EXERCISE PASSAGE:
§ §

Wednesday, September 6, 2017

Training for Household Chores Began at Sleepaway Camp

Most mornings Gilda makes our bed but that’s mainly because she rises before me; while I am washing up she returns to the bedroom to make the bed. She also believes she does it better than I do. Who am I to dispute such a labor-saving belief?

I tell you this because of a recent New York Times article professing the benefits of starting the day by making one’s bed, along with the best way to do so, as well as a section covering the debate over use of a top sheet (https://nyti.ms/2xFp71l).

The first time I was required to make my bed was my first morning in sleepaway summer camp 61 years ago (prior to that seminal away-from-home event our housekeeper tidied up my sleeping quarters during weekdays. I assume my mother did it on weekends).

When my bunkmates and I arrived at Camp Massad Aleph we found our beds neatly made by our counselors. That was the last time they performed that function. Henceforth, they informed their seven-year-old charges, we would be required to make our own beds during the daily cleanup hour after breakfast. During cleanup we were assigned chores, from sweeping the floors to bringing in dry bathing suits and towels from the outdoor clothes line to cleaning the sinks. Each task rotated daily based on a chore pinwheel posted prominently on a doorjamb leading to the bathroom.

Making a bed that first time required prior knowledge of hospital corners, the de riguer method of securing a taut military look for sheets and blankets. Prior to that morning I had never heard of hospital corners. My one and only sheet at home had been fitted, not flat. Now I had two flat sheets and three navy blue wool (itchy) blankets to secure to a metal frame bed.

A counselor demonstrated the proper technique of folding up a corner of a sheet before tucking it under the mattress. The procedure is repeated for the top sheet and two of the blankets, the third blanket becoming a jellyroll placed at the foot of the bed. When precisely done, a quarter dropped on the finished bed would bounce; a broomstick handle thrust inside a hospital corner would be swallowed up all the way to the straw brush.

These weren’t idle standards. Every day an inspector judged our handiwork. If your bed failed to pass muster, if the clothing in your cubby holes wasn’t stacked perfectly with all folded items forming a straight vertical line, you’d be held back from first activity, except if it was swim instruction (there was no way of getting out of swim instruction—believe me, I tried). 

At the end of each week—sleepaway camp lasted eight weeks back then—the cleanest bunks were awarded prizes such as additional candy privileges from the canteen.

§ §

DATA PROVIDED:
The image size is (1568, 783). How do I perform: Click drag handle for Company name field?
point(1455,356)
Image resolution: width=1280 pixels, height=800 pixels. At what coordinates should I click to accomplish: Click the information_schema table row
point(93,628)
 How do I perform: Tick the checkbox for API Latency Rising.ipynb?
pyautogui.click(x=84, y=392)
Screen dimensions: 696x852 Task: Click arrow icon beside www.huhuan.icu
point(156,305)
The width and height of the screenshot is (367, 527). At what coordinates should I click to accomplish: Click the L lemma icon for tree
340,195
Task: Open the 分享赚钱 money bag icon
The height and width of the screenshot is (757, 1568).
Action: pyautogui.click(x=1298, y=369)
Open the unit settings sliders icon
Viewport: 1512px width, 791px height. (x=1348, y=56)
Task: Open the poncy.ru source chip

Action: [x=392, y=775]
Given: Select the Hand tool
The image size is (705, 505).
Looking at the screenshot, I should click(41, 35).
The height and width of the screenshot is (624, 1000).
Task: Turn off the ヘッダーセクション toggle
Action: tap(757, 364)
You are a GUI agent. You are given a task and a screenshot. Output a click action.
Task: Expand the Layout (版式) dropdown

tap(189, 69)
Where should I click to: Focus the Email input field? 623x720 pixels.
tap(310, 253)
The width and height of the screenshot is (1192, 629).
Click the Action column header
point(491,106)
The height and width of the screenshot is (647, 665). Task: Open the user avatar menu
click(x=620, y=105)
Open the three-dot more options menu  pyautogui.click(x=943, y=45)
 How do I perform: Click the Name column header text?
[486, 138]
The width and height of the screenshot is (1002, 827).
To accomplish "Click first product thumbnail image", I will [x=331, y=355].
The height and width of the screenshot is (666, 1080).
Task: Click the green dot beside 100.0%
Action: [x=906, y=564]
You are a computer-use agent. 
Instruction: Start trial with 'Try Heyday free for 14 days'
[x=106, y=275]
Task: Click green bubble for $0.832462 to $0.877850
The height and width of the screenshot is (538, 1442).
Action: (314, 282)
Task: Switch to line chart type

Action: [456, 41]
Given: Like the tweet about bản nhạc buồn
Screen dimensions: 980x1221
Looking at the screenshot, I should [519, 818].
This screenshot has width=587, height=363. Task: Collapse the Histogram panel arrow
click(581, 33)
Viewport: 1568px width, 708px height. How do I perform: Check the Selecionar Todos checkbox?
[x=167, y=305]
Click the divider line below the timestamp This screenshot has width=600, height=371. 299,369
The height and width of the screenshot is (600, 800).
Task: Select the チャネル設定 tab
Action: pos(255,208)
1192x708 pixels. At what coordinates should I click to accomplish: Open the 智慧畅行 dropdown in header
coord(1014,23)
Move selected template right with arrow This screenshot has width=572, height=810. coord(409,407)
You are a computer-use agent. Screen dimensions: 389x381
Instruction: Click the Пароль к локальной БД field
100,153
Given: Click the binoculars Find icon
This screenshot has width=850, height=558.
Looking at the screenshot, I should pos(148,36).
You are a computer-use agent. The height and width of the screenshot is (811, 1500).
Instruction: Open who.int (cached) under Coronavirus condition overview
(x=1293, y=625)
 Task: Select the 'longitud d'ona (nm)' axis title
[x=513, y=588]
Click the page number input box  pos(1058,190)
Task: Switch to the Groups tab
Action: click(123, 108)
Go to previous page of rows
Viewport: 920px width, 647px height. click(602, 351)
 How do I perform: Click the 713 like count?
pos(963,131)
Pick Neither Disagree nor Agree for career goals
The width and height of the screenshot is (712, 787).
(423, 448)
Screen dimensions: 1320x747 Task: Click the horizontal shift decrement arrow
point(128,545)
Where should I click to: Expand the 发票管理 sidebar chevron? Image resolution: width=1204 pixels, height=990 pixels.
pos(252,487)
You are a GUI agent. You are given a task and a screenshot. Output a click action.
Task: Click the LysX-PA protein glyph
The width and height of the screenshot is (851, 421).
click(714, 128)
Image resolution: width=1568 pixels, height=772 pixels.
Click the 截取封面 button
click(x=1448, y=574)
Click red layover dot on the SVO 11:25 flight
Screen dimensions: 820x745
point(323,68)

§ §

BRIEF 1:
Quote everything in the camp bed-making essay from "Training for Household" down to "a labor-saving belief?".
BRIEF 2:
In the camp bed-making essay, what prizes could the cleanest bunks win at the end of each week?
BRIEF 3:
According to the camp bed-making essay, why is Gilda the one who makes the bed most mornings?

EXERCISE RESULT 1:
Training for Household Chores Began at Sleepaway Camp

Most mornings Gilda makes our bed but that’s mainly because she rises before me; while I am washing up she returns to the bedroom to make the bed. She also believes she does it better than I do. Who am I to dispute such a labor-saving belief?

EXERCISE RESULT 2:
They could win prizes such as additional candy privileges from the canteen.

EXERCISE RESULT 3:
She makes the bed mainly because she rises before the writer, so she returns to the bedroom to make it while the writer is washing up. She also believes she does it better.